-- BEGIN ENTRIES PROVIDED --

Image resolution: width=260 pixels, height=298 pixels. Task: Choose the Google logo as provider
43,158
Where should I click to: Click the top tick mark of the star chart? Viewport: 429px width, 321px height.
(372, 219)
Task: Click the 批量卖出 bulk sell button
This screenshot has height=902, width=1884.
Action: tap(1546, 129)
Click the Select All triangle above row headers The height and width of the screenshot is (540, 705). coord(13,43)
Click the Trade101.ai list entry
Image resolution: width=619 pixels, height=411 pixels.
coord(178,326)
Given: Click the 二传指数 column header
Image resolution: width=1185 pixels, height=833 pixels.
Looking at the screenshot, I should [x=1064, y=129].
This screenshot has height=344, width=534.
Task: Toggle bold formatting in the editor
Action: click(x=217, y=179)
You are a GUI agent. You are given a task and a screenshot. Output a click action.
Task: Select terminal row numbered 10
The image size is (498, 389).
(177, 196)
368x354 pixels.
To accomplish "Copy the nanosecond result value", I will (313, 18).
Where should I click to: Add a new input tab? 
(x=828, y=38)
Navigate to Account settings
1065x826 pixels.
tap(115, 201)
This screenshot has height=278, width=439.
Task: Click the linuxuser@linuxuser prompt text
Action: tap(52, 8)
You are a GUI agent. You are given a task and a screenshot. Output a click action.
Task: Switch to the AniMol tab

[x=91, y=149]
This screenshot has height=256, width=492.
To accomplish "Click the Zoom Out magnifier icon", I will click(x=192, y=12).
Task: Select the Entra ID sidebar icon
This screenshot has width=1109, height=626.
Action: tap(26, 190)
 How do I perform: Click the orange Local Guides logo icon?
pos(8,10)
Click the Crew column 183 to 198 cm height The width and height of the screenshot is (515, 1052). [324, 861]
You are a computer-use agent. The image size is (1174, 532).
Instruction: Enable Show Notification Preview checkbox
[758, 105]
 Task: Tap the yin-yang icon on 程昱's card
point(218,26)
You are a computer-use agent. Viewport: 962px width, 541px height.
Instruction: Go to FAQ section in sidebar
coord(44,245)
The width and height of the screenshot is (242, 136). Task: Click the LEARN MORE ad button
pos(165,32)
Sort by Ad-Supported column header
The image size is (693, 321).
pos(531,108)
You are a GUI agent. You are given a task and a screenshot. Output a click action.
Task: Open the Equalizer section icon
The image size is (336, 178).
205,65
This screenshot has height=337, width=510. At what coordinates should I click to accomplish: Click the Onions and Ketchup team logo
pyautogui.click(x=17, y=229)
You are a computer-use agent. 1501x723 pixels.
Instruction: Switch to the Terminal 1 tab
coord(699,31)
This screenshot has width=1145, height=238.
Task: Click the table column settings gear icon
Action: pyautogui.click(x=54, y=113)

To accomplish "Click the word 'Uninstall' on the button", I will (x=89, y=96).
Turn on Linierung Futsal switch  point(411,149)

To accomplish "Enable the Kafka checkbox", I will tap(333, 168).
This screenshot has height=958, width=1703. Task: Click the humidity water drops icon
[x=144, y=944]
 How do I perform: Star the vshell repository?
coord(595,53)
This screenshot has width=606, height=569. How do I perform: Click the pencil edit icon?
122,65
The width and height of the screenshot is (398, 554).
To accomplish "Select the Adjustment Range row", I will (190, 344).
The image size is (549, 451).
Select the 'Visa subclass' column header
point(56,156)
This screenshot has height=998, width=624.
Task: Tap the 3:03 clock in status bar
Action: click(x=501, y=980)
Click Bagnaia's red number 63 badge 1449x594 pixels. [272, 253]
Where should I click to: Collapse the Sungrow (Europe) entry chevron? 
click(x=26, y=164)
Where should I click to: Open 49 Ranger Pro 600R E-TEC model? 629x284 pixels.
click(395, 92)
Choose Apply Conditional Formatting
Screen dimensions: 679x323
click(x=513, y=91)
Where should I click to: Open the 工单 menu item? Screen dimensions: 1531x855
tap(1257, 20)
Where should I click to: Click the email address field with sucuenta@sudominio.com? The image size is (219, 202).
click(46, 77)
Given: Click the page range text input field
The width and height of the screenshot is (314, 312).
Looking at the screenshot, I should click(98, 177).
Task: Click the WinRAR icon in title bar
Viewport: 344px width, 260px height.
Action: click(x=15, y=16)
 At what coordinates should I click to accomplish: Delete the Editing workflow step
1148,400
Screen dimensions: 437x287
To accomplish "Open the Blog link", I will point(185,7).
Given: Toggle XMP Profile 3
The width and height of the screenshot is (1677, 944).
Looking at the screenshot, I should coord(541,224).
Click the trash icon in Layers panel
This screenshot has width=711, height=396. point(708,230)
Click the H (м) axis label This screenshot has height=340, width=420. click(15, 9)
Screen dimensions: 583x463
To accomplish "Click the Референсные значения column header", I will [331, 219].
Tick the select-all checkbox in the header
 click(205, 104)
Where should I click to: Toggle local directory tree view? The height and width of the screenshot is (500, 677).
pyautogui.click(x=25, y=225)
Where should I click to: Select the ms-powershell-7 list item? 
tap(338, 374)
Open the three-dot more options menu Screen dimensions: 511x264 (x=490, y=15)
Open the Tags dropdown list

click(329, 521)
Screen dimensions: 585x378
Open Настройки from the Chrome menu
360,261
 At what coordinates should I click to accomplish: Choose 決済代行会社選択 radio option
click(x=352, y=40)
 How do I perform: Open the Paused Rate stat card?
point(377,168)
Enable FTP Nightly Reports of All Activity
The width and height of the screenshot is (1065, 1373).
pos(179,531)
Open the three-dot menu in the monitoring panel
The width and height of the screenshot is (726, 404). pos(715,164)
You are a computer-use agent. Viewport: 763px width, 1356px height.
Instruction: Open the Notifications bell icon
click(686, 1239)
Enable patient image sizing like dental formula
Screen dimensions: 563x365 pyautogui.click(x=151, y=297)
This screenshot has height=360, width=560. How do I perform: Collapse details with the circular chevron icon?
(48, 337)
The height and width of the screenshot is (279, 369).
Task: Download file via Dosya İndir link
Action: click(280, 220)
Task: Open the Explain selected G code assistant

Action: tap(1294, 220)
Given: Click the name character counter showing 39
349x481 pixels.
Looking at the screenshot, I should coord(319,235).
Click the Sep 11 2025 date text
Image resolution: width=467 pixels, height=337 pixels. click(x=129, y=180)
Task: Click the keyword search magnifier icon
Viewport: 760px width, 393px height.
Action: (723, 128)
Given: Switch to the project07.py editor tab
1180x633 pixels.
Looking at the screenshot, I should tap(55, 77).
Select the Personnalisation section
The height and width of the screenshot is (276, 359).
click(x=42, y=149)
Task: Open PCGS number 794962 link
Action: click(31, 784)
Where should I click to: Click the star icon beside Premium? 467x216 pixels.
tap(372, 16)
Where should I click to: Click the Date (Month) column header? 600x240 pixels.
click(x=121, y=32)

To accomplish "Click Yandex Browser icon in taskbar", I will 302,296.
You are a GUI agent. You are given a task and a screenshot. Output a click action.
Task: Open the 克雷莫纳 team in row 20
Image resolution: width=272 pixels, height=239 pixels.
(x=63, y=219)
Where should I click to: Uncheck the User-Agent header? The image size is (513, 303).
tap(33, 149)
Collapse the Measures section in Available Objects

-- END ENTRIES PROVIDED --

-- WHAT YOU HAVE TO DO --
Write out these rows again word for word, all of them.

-- FINISHED ANSWER --
Image resolution: width=260 pixels, height=298 pixels. Task: Choose the Google logo as provider
43,158
Where should I click to: Click the top tick mark of the star chart? Viewport: 429px width, 321px height.
(372, 219)
Task: Click the 批量卖出 bulk sell button
This screenshot has height=902, width=1884.
Action: tap(1546, 129)
Click the Select All triangle above row headers The height and width of the screenshot is (540, 705). coord(13,43)
Click the Trade101.ai list entry
Image resolution: width=619 pixels, height=411 pixels.
coord(178,326)
Given: Click the 二传指数 column header
Image resolution: width=1185 pixels, height=833 pixels.
Looking at the screenshot, I should [x=1064, y=129].
This screenshot has height=344, width=534.
Task: Toggle bold formatting in the editor
Action: click(x=217, y=179)
You are a GUI agent. You are given a task and a screenshot. Output a click action.
Task: Select terminal row numbered 10
The image size is (498, 389).
(177, 196)
368x354 pixels.
To accomplish "Copy the nanosecond result value", I will (313, 18).
Where should I click to: Add a new input tab? 
(x=828, y=38)
Navigate to Account settings
1065x826 pixels.
tap(115, 201)
This screenshot has height=278, width=439.
Task: Click the linuxuser@linuxuser prompt text
Action: tap(52, 8)
You are a GUI agent. You are given a task and a screenshot. Output a click action.
Task: Switch to the AniMol tab

[x=91, y=149]
This screenshot has height=256, width=492.
To accomplish "Click the Zoom Out magnifier icon", I will click(x=192, y=12).
Task: Select the Entra ID sidebar icon
This screenshot has width=1109, height=626.
Action: tap(26, 190)
 How do I perform: Click the orange Local Guides logo icon?
pos(8,10)
Click the Crew column 183 to 198 cm height The width and height of the screenshot is (515, 1052). [324, 861]
You are a computer-use agent. The image size is (1174, 532).
Instruction: Enable Show Notification Preview checkbox
[758, 105]
 Task: Tap the yin-yang icon on 程昱's card
point(218,26)
You are a computer-use agent. Viewport: 962px width, 541px height.
Instruction: Go to FAQ section in sidebar
coord(44,245)
The width and height of the screenshot is (242, 136). Task: Click the LEARN MORE ad button
pos(165,32)
Sort by Ad-Supported column header
The image size is (693, 321).
pos(531,108)
You are a GUI agent. You are given a task and a screenshot. Output a click action.
Task: Open the Equalizer section icon
The image size is (336, 178).
205,65
This screenshot has height=337, width=510. At what coordinates should I click to accomplish: Click the Onions and Ketchup team logo
pyautogui.click(x=17, y=229)
You are a computer-use agent. 1501x723 pixels.
Instruction: Switch to the Terminal 1 tab
coord(699,31)
This screenshot has width=1145, height=238.
Task: Click the table column settings gear icon
Action: pyautogui.click(x=54, y=113)

To accomplish "Click the word 'Uninstall' on the button", I will (x=89, y=96).
Turn on Linierung Futsal switch  point(411,149)

To accomplish "Enable the Kafka checkbox", I will tap(333, 168).
This screenshot has height=958, width=1703. Task: Click the humidity water drops icon
[x=144, y=944]
 How do I perform: Star the vshell repository?
coord(595,53)
This screenshot has width=606, height=569. How do I perform: Click the pencil edit icon?
122,65
The width and height of the screenshot is (398, 554).
To accomplish "Select the Adjustment Range row", I will (190, 344).
The image size is (549, 451).
Select the 'Visa subclass' column header
point(56,156)
This screenshot has height=998, width=624.
Task: Tap the 3:03 clock in status bar
Action: click(x=501, y=980)
Click Bagnaia's red number 63 badge 1449x594 pixels. [272, 253]
Where should I click to: Collapse the Sungrow (Europe) entry chevron? 
click(x=26, y=164)
Where should I click to: Open 49 Ranger Pro 600R E-TEC model? 629x284 pixels.
click(395, 92)
Choose Apply Conditional Formatting
Screen dimensions: 679x323
click(x=513, y=91)
Where should I click to: Open the 工单 menu item? Screen dimensions: 1531x855
tap(1257, 20)
Where should I click to: Click the email address field with sucuenta@sudominio.com? The image size is (219, 202).
click(46, 77)
Given: Click the page range text input field
The width and height of the screenshot is (314, 312).
Looking at the screenshot, I should click(98, 177).
Task: Click the WinRAR icon in title bar
Viewport: 344px width, 260px height.
Action: click(x=15, y=16)
 At what coordinates should I click to accomplish: Delete the Editing workflow step
1148,400
Screen dimensions: 437x287
To accomplish "Open the Blog link", I will point(185,7).
Given: Toggle XMP Profile 3
The width and height of the screenshot is (1677, 944).
Looking at the screenshot, I should coord(541,224).
Click the trash icon in Layers panel
This screenshot has width=711, height=396. point(708,230)
Click the H (м) axis label This screenshot has height=340, width=420. click(15, 9)
Screen dimensions: 583x463
To accomplish "Click the Референсные значения column header", I will [331, 219].
Tick the select-all checkbox in the header
 click(205, 104)
Where should I click to: Toggle local directory tree view? The height and width of the screenshot is (500, 677).
pyautogui.click(x=25, y=225)
Where should I click to: Select the ms-powershell-7 list item? 
tap(338, 374)
Open the three-dot more options menu Screen dimensions: 511x264 (x=490, y=15)
Open the Tags dropdown list

click(329, 521)
Screen dimensions: 585x378
Open Настройки from the Chrome menu
360,261
 At what coordinates should I click to accomplish: Choose 決済代行会社選択 radio option
click(x=352, y=40)
 How do I perform: Open the Paused Rate stat card?
point(377,168)
Enable FTP Nightly Reports of All Activity
The width and height of the screenshot is (1065, 1373).
pos(179,531)
Open the three-dot menu in the monitoring panel
The width and height of the screenshot is (726, 404). pos(715,164)
You are a computer-use agent. Viewport: 763px width, 1356px height.
Instruction: Open the Notifications bell icon
click(686, 1239)
Enable patient image sizing like dental formula
Screen dimensions: 563x365 pyautogui.click(x=151, y=297)
This screenshot has height=360, width=560. How do I perform: Collapse details with the circular chevron icon?
(48, 337)
The height and width of the screenshot is (279, 369).
Task: Download file via Dosya İndir link
Action: click(280, 220)
Task: Open the Explain selected G code assistant

Action: tap(1294, 220)
Given: Click the name character counter showing 39
349x481 pixels.
Looking at the screenshot, I should coord(319,235).
Click the Sep 11 2025 date text
Image resolution: width=467 pixels, height=337 pixels. click(x=129, y=180)
Task: Click the keyword search magnifier icon
Viewport: 760px width, 393px height.
Action: (723, 128)
Given: Switch to the project07.py editor tab
1180x633 pixels.
Looking at the screenshot, I should tap(55, 77).
Select the Personnalisation section
The height and width of the screenshot is (276, 359).
click(x=42, y=149)
Task: Open PCGS number 794962 link
Action: click(31, 784)
Where should I click to: Click the star icon beside Premium? 467x216 pixels.
tap(372, 16)
Where should I click to: Click the Date (Month) column header? 600x240 pixels.
click(x=121, y=32)

To accomplish "Click Yandex Browser icon in taskbar", I will 302,296.
You are a GUI agent. You are given a task and a screenshot. Output a click action.
Task: Open the 克雷莫纳 team in row 20
Image resolution: width=272 pixels, height=239 pixels.
(x=63, y=219)
Where should I click to: Uncheck the User-Agent header? The image size is (513, 303).
tap(33, 149)
Collapse the Measures section in Available Objects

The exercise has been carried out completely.